Extracted text:
◆ ◆ ◆ ◆

Jonathan Cohn, now writing for the Huffington Post, has unearthed additional evidence that Congress never meant to threaten states with the withdrawal of tax credits if they didn’t establish exchanges.
In January 2010—after the Senate passed the ACA but before it was signed into law—Cohn had an exchange with John McDonough, who worked for the Senate’s Health, Education, Labor & Pensions (HELP) Committee and was intimately involved in the drafting of the ACA. Cohn asked McDonough whether the states could opt out of (1) the Medicaid expansion or (2) the exchanges. McDonough replied, “No on Medicaid. Yes on Exchange—but then the feds come in and do it instead.”
McDonough’s response is revealing, as I explained to Cohn. Let me quote from the article:
[As] Cannon and Adler [argued] in a 2013 paper they wrote for the journal Health Matrix: “Having created an enormous incentive for states to establish Exchanges, it likely never occurred to some of the Act’s authors that states would refuse.”
But it did occur to McDonough, from the look of things. In the email copied above, he draws an explicit contrast between Medicaid (which, he thinks, states would never realistically turn down) and the exchanges (which, he concedes, they might).
To Nicholas Bagley, a University of Michigan law professor who worked on two amicus briefs opposing the lawsuit, that contrast is telling. “[McDonough] knew full well Congress couldn’t force the states to participate in Medicaid,” Bagley told me. “What he meant was that the stakes were too high for that to be a realistic option. But the very next thing he says is that opting out of the exchanges was a realistic option. On the plaintiffs’ theory, how could that possibly be? Just as no state could have been expected to opt out of Medicaid, so too no state could have been expected to opt out of the exchanges if billions of dollars were on the line.”

◆ ◆ ◆ ◆

Data extract:
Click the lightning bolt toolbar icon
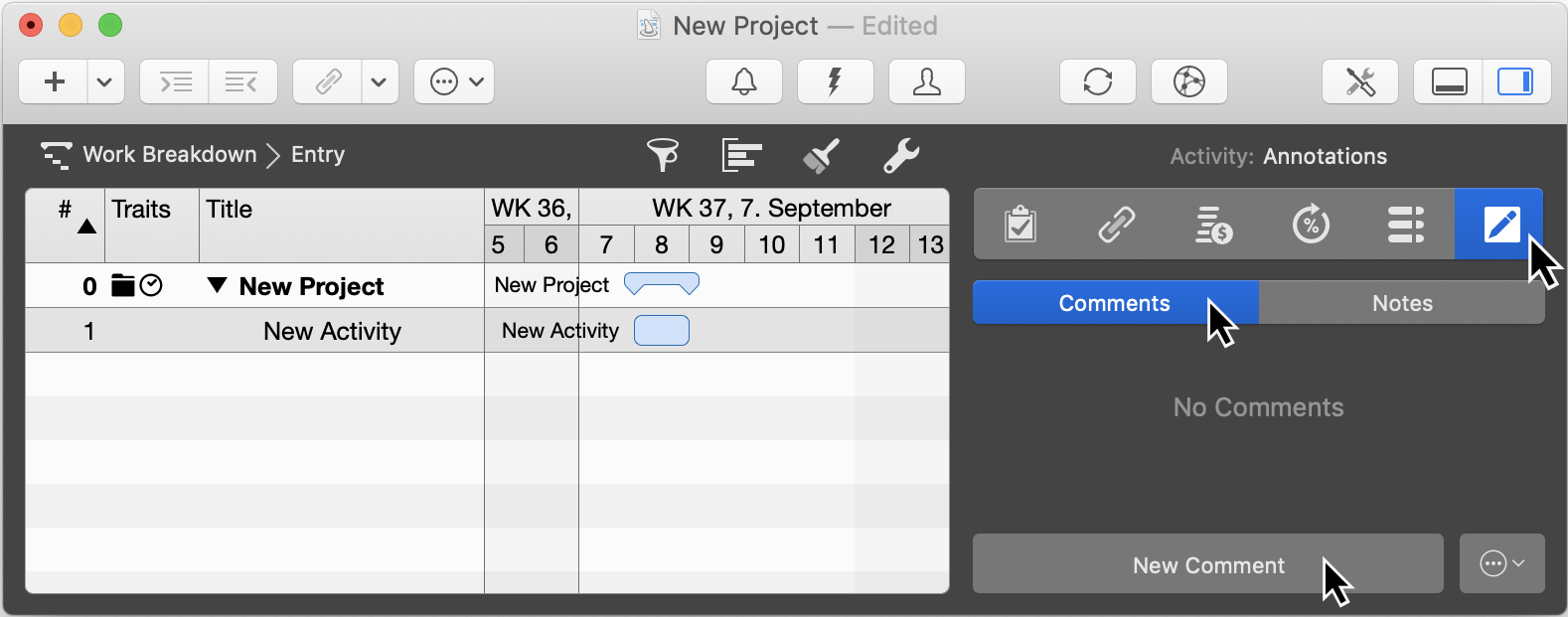1568x617 pixels. click(x=835, y=81)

◆ ◆ ◆ ◆

Exercise set:
(a) In the text on the ACA exchanges, which Senate committee did John McDonough work for?
(b) Print the part of the text on the ACA exchanges starting at "McDonough’s response is" and ending at "concedes, they might).".
(c) Shorten the paragraph of the text on the ACA exchanges that begins "In January 2010" while keeping its main facts.
Nothing in the listing above is needed.

Task-by-task solutions:
(a) The Senate's Health, Education, Labor & Pensions (HELP) Committee.

(b)
McDonough’s response is revealing, as I explained to Cohn. Let me quote from the article:
[As] Cannon and Adler [argued] in a 2013 paper they wrote for the journal Health Matrix: “Having created an enormous incentive for states to establish Exchanges, it likely never occurred to some of the Act’s authors that states would refuse.”
But it did occur to McDonough, from the look of things. In the email copied above, he draws an explicit contrast between Medicaid (which, he thinks, states would never realistically turn down) and the exchanges (which, he concedes, they might).

(c) In January 2010, after the Senate passed the ACA but before it became law, Cohn asked John McDonough, a HELP Committee staffer closely involved in drafting the ACA, whether states could opt out of the Medicaid expansion or the exchanges. McDonough said states could not opt out of Medicaid but could opt out of the exchanges, in which case the federal government would run them.